Но здесь, у нас; в стране стран,

Все изменилось от кровли до основания:

Праздник приходит и окружает

Самые будничные будни,

Верностью, лаской и славой,

И над ними расстилается

Красочная, прекрасная радуга.

(Прозаический перевод А. Г.)

Поэт бесконечно, благодарен своей родной стране за то, что она научила его сберечь в душе огонь поэзии и дала ему неиссякаемый источник жизни.

МОЯ СТРАНА

Я благодарен тебе за очень многое,

Но больше всего-- за то чувство,

Что ты нынче пробудила во мне,

Что ни вихрь в пути

И ни снег, который хлещет и жжет,

Не могут потушить из сердца песню.

Когда-то в поле — тот же снег

Своим стенаньем, своим круженьем

Напомнил мне о белом покое,

Которого я до сих пор к себе не допускаю,

И глубоко во мне живет желанье

Не допускать еще очень долго.

(Прозаический перевод А. Г.)

В лирике Галкина, как у других подлинных советских поэтов, мы начинаем ощущать силу освобожденного человеческого чувства, начинаем ощущать новый, социалистический гуманизм, поднявший на небывалую высоту человеческое достоинство. Вот почему, даже когда Галкин и .не говорит непосредственно о нашей социалистической стране мы в прозрачных и глубоко человеческих его стихах чувствуем дыхание взлелеявшей его поэзию родины, впервые за всю свою долгую историю свободно вздохнувшей полной грудью. В этом глубокий социальный смысл лирики Галкина. {189}

За последнее время С. Галкин выдвинулся; также в области драматургии. Сближению его с театром очень содействовала его работа над переводом на еврейский язык шекспировского «Короля Лира», поставленного Московским государственным еврейским театром. Перевод отмечен замечательным поэтическим мастерством. Много своеобразия и лирической прелести внес Галкин и в свой новый текст старой пьесы А. Гольдфадена «Суламифь», сделанной по поручению того же театра. Но подлинным литературным событием явилась его последняя работа — драматическая поэма «Бар-Кохба», поставленная в марте нынешнего года Московским еврейским театром. Поэт Галкин помог театру создать исторический спектакль большого героического звучания.

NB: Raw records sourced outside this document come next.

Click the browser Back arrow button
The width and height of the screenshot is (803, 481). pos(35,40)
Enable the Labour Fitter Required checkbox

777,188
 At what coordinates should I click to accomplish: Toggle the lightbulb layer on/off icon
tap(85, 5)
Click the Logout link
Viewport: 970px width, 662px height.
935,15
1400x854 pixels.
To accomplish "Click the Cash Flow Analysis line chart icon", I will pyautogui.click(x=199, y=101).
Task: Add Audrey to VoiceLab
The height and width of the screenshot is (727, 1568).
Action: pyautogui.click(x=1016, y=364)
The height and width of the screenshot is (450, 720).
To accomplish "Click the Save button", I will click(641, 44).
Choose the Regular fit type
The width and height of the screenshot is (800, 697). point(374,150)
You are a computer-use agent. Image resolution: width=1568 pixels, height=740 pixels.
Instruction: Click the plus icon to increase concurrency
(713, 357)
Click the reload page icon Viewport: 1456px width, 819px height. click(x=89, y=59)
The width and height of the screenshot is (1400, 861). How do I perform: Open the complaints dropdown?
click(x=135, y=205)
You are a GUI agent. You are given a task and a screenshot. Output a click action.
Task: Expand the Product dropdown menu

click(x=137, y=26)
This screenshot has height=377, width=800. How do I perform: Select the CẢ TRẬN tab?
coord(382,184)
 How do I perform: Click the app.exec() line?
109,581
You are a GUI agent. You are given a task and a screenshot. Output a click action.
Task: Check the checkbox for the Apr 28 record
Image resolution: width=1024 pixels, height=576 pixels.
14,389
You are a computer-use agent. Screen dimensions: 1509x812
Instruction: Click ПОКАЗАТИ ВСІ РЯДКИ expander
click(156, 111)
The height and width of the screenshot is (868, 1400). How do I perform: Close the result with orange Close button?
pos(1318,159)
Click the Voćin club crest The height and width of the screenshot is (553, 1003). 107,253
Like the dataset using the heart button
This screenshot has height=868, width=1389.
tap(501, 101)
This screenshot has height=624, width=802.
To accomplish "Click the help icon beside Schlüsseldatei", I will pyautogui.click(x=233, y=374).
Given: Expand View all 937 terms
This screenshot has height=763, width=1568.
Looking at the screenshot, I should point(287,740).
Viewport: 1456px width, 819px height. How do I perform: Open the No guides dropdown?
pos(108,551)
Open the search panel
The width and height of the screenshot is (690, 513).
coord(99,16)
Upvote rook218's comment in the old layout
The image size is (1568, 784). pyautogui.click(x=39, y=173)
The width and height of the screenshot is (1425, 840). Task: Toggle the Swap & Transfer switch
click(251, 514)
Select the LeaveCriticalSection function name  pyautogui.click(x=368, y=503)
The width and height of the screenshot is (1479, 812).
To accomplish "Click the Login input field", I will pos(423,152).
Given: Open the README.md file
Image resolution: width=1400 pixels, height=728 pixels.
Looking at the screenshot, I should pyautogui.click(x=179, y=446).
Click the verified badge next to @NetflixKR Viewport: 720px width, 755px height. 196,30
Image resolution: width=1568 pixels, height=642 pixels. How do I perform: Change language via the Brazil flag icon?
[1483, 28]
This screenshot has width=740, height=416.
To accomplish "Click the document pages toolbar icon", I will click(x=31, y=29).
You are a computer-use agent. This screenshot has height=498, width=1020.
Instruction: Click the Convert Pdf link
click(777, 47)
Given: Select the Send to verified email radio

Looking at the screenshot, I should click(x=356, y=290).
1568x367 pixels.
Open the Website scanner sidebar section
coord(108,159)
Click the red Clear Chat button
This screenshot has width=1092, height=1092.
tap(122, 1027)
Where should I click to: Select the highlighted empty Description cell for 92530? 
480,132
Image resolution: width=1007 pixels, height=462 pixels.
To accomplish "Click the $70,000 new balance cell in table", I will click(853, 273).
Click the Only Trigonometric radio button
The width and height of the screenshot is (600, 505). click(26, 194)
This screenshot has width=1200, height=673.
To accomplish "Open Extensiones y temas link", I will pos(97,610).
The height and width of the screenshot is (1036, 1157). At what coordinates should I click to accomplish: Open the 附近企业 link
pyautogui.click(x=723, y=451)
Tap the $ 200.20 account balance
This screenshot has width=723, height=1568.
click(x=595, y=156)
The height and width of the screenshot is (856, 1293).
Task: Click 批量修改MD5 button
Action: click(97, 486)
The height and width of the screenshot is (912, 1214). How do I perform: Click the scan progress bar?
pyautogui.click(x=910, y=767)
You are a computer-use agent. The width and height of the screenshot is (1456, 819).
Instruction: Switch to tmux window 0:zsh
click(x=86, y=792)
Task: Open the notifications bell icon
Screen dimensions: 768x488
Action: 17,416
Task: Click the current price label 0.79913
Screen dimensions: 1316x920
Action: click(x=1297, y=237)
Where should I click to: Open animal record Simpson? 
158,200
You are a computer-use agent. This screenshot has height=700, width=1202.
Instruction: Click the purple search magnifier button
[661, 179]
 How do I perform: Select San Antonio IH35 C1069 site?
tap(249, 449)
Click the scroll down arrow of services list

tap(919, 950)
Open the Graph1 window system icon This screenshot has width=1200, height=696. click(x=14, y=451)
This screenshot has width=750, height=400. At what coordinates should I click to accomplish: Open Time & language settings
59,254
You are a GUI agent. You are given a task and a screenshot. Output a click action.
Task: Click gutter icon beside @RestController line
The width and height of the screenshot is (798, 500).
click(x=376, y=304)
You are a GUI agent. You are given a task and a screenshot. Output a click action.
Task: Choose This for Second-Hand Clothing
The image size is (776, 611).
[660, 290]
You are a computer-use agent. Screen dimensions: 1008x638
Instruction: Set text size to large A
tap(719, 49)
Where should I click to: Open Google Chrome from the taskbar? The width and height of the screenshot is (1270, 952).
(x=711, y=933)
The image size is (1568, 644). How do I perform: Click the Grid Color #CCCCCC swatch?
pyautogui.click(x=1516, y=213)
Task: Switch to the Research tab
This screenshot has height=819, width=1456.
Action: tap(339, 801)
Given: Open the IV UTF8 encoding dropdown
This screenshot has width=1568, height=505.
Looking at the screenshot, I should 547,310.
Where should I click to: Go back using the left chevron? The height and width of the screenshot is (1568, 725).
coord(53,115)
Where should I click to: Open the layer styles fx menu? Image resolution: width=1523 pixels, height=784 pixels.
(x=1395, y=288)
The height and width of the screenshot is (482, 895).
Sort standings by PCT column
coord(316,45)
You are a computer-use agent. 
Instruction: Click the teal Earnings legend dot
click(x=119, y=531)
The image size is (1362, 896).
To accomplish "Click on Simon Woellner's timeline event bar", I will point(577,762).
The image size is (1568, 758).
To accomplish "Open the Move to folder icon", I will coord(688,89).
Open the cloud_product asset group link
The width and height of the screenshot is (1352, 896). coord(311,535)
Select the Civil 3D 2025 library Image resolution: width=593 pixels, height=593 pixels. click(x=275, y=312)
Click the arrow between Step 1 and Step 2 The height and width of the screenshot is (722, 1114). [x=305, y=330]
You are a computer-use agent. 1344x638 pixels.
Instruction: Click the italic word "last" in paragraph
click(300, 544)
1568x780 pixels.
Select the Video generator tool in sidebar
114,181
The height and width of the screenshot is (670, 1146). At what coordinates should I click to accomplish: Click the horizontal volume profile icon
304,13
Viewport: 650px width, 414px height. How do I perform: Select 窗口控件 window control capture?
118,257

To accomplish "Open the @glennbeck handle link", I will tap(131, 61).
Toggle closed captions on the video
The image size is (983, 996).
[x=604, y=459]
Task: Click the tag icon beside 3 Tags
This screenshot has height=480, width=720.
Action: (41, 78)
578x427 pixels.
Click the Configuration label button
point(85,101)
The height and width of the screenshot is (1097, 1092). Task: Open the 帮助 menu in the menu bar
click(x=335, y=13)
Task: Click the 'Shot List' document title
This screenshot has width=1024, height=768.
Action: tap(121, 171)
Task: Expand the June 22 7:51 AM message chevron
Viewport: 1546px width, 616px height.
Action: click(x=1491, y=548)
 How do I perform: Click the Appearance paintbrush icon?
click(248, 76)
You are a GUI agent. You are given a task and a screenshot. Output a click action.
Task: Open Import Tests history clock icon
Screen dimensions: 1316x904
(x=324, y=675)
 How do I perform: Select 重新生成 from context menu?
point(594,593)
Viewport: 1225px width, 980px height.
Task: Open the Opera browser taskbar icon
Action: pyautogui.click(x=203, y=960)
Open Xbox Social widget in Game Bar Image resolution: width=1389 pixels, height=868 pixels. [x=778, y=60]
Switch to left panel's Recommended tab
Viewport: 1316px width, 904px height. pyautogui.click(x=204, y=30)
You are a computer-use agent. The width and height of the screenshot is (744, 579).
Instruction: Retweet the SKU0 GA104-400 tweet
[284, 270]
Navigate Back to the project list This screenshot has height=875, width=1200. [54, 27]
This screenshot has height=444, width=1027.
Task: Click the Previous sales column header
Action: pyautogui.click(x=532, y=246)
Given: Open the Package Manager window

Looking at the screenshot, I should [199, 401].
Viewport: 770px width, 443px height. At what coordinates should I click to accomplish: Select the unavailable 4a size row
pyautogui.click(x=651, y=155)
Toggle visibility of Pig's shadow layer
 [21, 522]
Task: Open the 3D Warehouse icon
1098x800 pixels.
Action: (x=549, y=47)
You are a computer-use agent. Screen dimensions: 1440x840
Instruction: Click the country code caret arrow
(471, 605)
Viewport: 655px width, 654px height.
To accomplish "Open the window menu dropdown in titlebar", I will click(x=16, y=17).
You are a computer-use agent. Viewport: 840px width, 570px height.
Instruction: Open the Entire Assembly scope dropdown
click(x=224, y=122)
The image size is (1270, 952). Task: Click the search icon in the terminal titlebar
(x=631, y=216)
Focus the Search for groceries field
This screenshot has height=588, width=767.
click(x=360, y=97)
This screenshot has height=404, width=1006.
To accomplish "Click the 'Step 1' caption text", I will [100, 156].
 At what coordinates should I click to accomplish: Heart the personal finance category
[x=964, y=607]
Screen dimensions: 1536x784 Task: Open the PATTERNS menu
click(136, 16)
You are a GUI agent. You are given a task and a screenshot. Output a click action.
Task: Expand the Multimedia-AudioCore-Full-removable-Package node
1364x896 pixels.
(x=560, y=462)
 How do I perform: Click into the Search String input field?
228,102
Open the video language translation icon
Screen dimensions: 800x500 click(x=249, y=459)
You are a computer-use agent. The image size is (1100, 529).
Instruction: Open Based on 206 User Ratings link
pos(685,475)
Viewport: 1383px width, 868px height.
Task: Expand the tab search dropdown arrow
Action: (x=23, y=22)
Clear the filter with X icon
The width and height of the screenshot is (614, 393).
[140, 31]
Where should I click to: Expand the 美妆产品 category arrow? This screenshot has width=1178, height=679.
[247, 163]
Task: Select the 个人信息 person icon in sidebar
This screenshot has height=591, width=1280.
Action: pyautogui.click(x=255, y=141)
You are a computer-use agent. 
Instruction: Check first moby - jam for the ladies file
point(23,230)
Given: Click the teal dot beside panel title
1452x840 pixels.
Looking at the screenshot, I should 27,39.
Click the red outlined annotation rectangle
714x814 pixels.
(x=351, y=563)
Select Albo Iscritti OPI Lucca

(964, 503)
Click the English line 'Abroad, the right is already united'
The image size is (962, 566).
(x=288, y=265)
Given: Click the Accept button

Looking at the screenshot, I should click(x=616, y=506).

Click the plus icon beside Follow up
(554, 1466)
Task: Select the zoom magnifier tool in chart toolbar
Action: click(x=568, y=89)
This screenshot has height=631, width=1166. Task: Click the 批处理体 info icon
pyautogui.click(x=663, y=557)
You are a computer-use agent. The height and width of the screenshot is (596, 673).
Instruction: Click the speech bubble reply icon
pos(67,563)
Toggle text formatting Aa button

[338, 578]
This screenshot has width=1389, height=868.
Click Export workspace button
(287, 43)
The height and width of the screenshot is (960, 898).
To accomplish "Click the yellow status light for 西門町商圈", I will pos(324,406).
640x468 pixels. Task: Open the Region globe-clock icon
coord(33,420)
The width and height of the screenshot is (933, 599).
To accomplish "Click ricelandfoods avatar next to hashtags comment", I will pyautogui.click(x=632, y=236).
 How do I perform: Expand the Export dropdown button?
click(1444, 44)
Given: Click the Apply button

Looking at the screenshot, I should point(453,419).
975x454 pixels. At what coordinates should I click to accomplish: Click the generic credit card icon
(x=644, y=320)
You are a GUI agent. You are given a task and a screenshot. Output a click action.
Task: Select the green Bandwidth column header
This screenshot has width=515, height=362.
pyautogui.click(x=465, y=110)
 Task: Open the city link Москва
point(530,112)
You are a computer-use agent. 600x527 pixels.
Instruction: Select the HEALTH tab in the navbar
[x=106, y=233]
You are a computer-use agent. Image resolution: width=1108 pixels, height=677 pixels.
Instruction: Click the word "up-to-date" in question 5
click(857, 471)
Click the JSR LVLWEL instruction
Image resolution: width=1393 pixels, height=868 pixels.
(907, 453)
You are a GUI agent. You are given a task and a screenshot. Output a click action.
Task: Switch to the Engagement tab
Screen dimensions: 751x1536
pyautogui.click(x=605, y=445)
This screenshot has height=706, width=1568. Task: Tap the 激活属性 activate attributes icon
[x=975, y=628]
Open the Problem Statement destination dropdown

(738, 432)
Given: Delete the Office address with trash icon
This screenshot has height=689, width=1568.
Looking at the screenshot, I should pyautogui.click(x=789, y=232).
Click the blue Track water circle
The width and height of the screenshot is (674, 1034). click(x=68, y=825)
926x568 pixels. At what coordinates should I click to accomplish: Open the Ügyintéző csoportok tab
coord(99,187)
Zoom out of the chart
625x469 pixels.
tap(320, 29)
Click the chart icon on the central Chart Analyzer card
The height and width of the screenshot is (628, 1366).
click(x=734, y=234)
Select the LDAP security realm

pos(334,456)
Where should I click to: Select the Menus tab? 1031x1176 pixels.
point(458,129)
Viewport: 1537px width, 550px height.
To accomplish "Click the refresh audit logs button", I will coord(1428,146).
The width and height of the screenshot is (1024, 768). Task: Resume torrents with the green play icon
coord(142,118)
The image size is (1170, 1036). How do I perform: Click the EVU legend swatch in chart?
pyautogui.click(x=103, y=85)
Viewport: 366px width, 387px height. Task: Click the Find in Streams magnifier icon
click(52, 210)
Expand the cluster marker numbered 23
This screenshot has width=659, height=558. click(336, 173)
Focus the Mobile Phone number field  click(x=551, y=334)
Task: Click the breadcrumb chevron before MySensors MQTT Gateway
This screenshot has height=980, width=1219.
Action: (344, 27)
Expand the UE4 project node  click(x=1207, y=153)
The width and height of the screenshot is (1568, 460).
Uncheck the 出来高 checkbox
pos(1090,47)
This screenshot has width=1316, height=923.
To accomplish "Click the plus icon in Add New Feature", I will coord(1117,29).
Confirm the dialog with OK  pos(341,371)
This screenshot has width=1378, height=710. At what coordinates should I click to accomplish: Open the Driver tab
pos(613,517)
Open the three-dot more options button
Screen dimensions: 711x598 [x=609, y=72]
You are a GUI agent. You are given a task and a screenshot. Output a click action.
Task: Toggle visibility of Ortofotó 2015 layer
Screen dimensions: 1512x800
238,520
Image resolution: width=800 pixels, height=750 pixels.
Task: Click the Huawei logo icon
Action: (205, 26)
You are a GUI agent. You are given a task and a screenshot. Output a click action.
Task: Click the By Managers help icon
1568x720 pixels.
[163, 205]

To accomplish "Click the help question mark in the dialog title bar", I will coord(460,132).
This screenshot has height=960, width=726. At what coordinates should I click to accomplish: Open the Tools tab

Работая над исторической темой, Галкин (заодно с театром) поставил перед собой задачу — показать элементы народного героизма, который постоянно жил в борьбе народных масс против своих угнетателей и притеснителей, в борьбе за свободу, честь и независимость. С этой точки зрения взятый Галкиным исторический эпизод — восстание еврейского народа во главе с Бар-Кохбой против владычества Рима — является чрезвычайно значительным.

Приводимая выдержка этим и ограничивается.